> **Aim of the task**
Could you quote the lines below word for word, starting at the one containing "Click the Convexe sector shape icon" and ending with the final line, leaving out the pictures?

> **Input material**
## begin

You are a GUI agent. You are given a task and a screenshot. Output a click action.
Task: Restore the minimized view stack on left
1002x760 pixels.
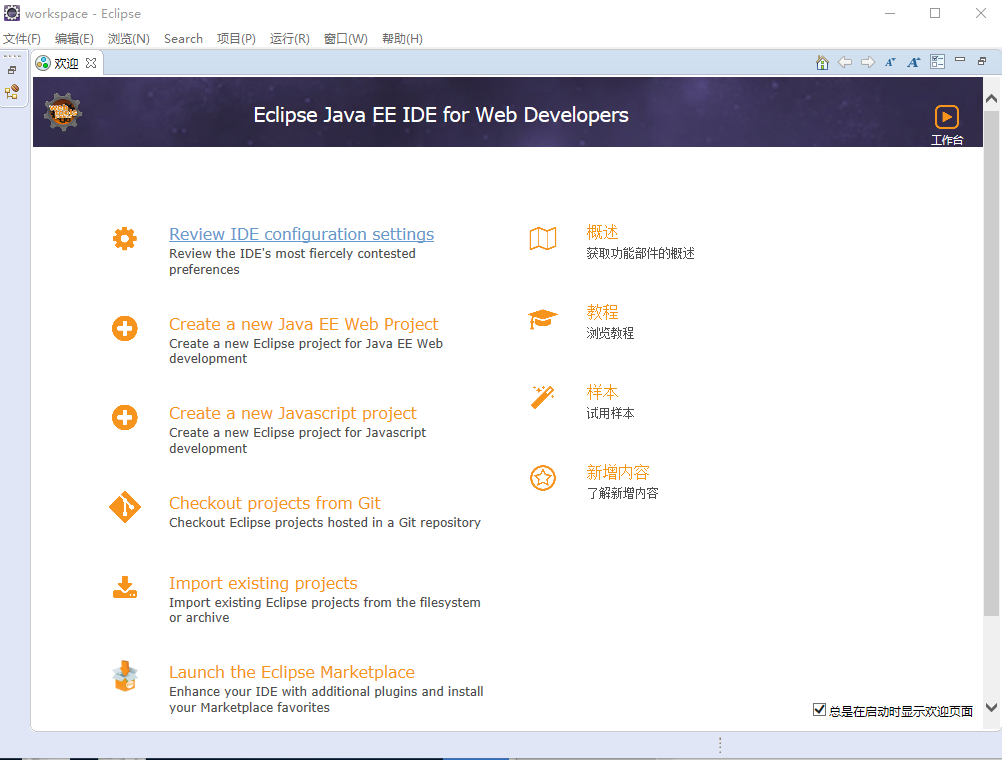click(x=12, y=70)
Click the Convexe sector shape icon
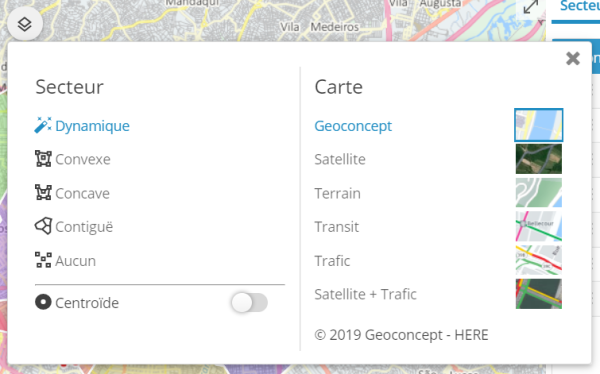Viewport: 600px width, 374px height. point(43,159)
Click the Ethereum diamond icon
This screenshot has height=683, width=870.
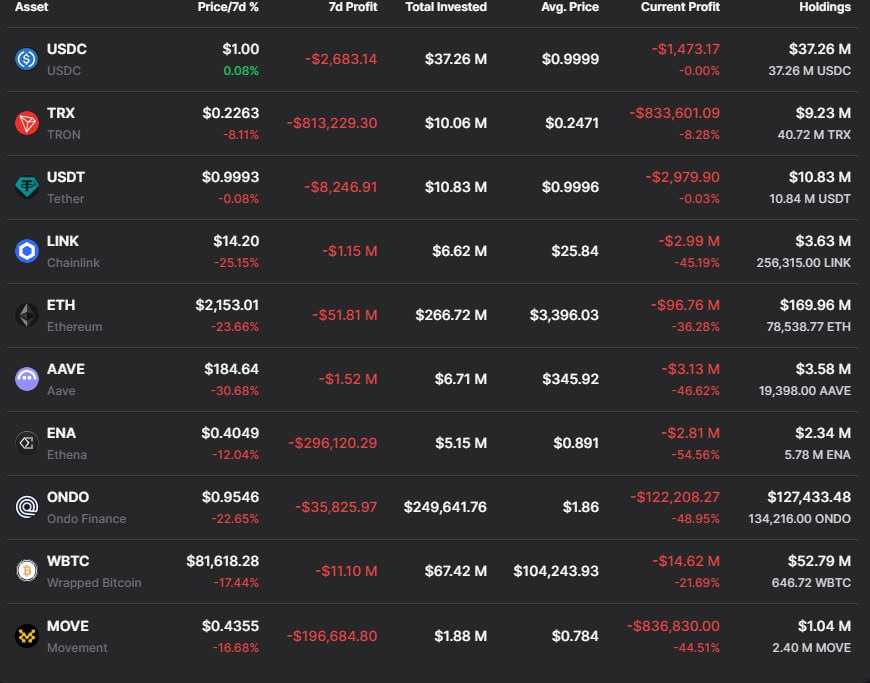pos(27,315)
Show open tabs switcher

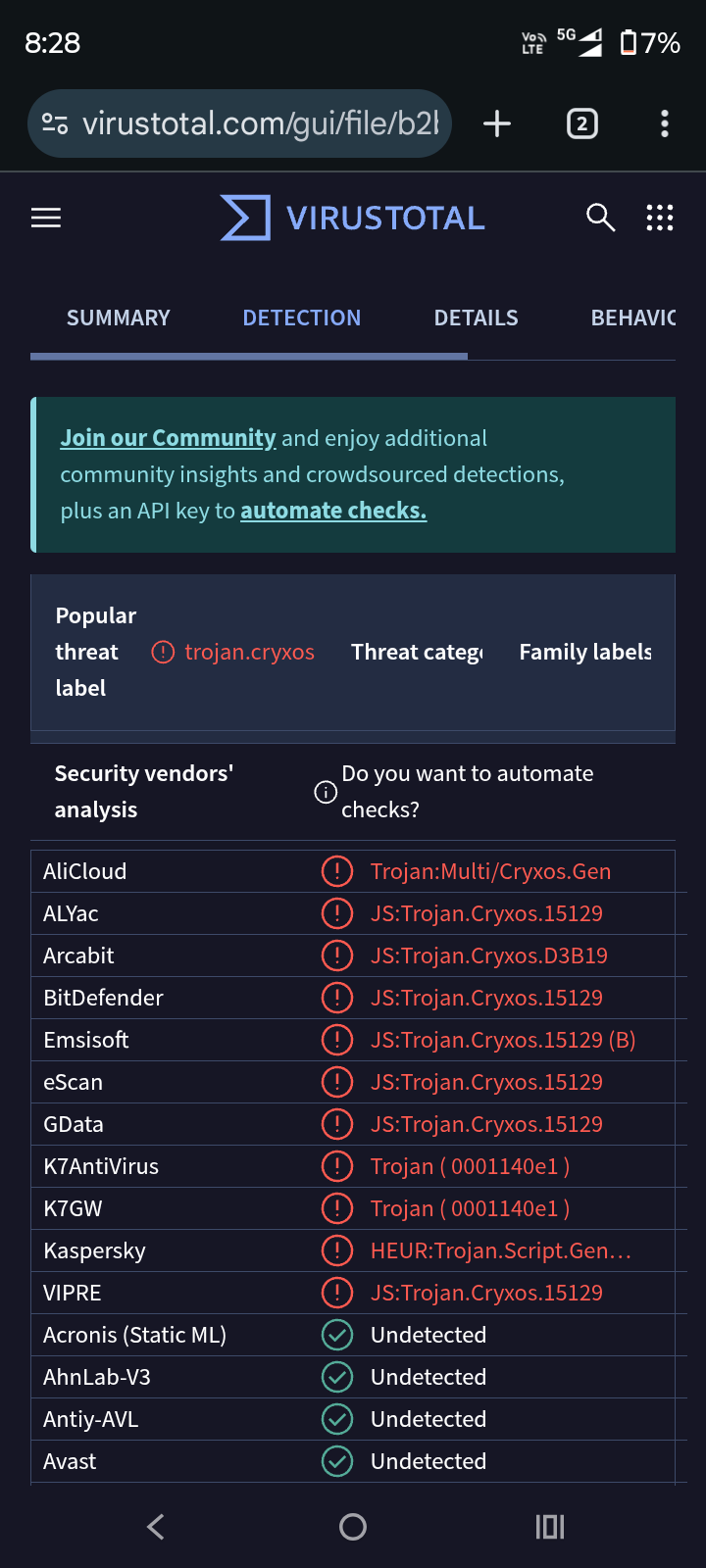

## end

> **Answer to the exercise**
Click the Convexe sector shape icon
Viewport: 600px width, 374px height. point(43,159)
Click the Ethereum diamond icon
This screenshot has height=683, width=870.
pos(27,315)
Show open tabs switcher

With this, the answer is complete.